Please copy the records from the line with "You are a computer-use" to the line with "pos(28,429)", swapping "document icon" for "file icon" and leaving everything else unchanged.

● GIVEN DATA
----

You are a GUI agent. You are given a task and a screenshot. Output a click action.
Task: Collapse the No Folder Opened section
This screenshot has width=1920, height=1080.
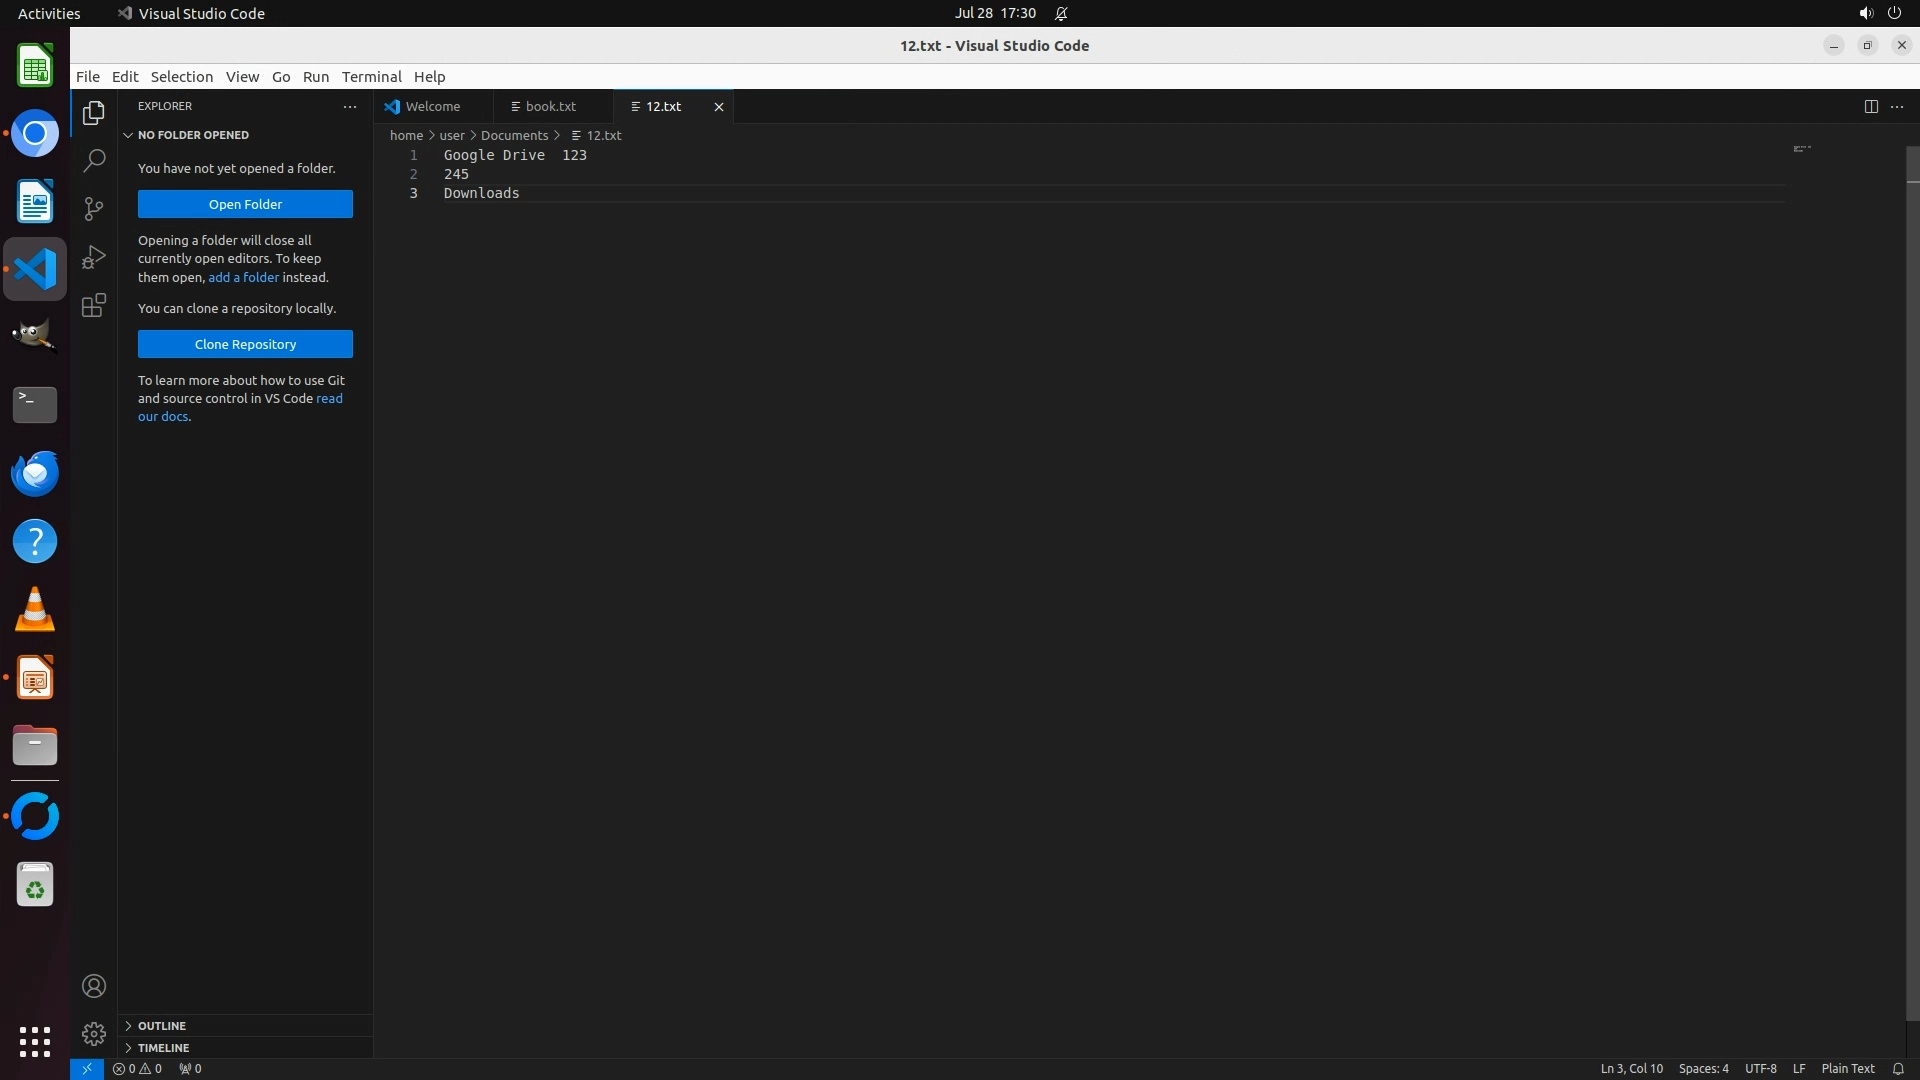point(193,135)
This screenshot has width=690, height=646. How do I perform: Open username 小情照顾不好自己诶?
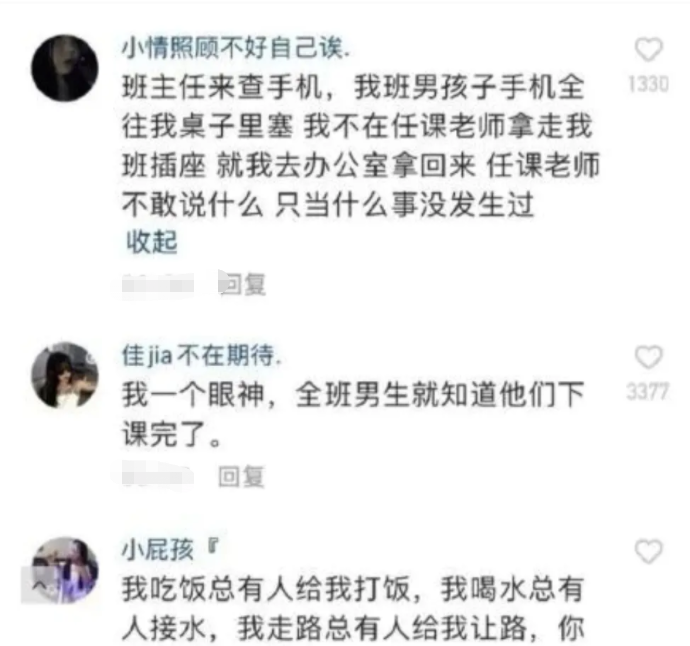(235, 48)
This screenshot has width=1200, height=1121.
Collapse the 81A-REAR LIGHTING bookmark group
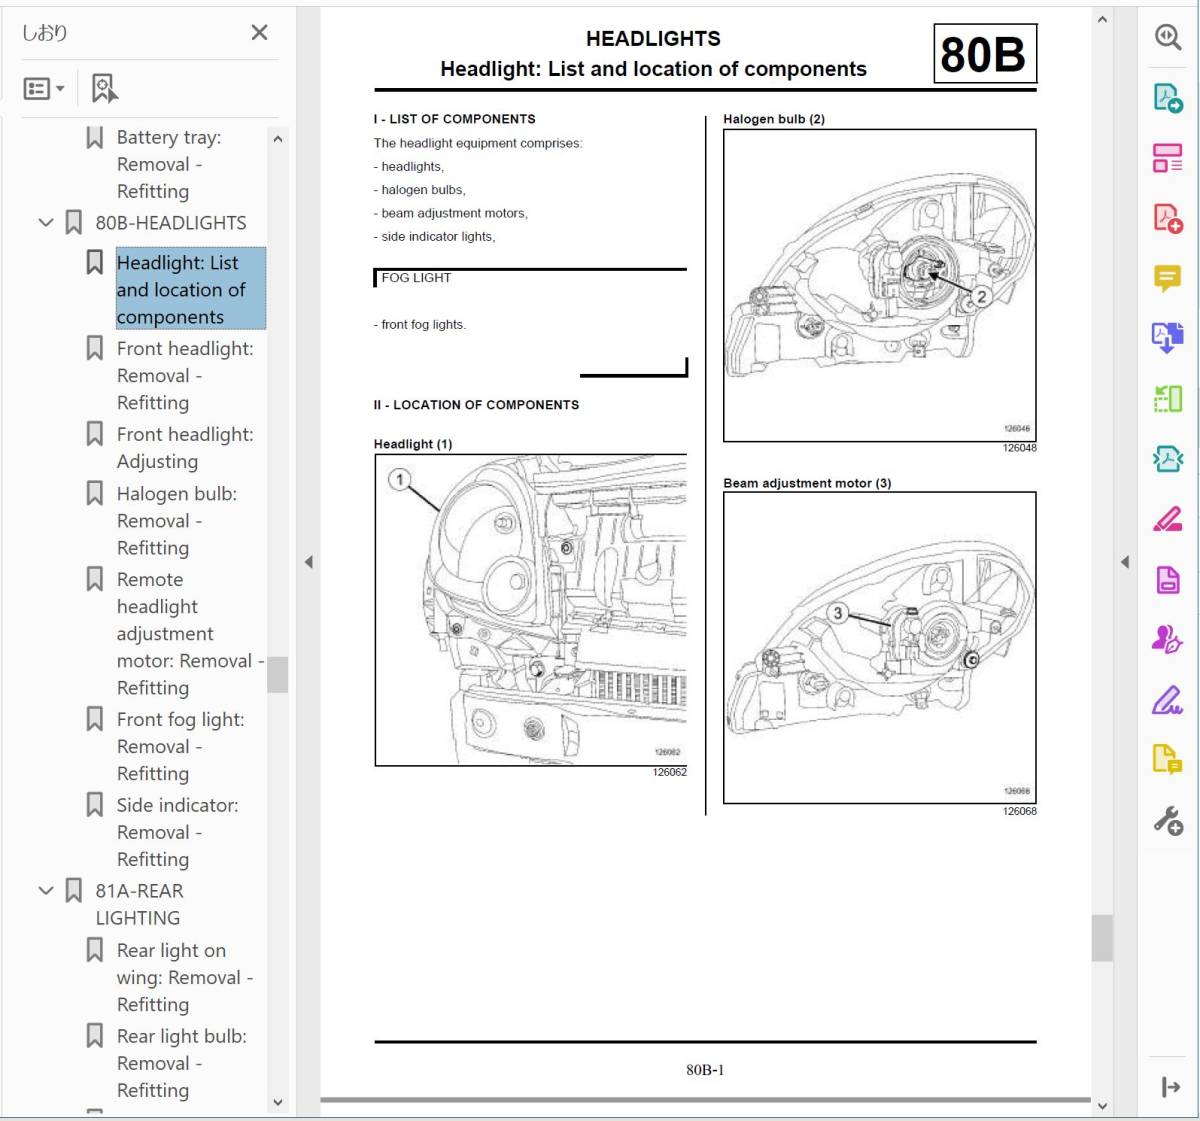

----

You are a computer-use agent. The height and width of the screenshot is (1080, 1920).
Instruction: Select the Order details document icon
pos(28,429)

----

● FULL RESPONSE
You are a computer-use agent. The height and width of the screenshot is (1080, 1920).
Instruction: Select the Order details file icon
pos(28,429)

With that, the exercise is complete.